* Problem requirements:
Only the lines holding "Switch" are wanted here; copy each from the listing.

* Extracted information:

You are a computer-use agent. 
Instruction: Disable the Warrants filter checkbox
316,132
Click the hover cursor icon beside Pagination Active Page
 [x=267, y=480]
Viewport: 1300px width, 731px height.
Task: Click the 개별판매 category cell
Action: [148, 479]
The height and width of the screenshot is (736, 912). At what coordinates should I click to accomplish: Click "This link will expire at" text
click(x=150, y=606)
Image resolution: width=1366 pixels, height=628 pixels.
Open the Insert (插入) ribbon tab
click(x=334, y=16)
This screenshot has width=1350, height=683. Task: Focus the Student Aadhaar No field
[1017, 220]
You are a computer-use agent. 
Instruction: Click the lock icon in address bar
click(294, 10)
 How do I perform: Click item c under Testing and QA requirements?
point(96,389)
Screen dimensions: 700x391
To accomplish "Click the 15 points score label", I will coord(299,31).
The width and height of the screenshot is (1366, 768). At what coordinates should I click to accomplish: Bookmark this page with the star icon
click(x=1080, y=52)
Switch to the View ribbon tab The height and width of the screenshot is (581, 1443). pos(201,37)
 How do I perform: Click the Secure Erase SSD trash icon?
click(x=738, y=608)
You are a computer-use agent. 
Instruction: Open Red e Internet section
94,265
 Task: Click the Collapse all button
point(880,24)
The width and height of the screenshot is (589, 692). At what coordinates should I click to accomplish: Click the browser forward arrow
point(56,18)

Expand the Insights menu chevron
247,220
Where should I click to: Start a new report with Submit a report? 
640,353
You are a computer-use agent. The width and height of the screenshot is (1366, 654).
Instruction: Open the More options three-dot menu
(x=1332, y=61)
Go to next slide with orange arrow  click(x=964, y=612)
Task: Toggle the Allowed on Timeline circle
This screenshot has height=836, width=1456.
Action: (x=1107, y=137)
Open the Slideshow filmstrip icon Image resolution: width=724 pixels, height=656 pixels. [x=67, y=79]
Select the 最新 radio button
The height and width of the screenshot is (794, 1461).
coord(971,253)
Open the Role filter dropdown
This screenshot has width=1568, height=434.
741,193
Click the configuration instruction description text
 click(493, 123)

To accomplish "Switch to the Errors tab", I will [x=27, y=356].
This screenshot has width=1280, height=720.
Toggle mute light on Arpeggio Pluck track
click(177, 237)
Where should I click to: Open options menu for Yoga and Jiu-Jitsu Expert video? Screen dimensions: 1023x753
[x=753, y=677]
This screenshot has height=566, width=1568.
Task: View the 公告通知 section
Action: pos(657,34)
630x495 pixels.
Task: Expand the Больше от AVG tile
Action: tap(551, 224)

* Task result:
Switch to the View ribbon tab The height and width of the screenshot is (581, 1443). pos(201,37)
To accomplish "Switch to the Errors tab", I will [x=27, y=356].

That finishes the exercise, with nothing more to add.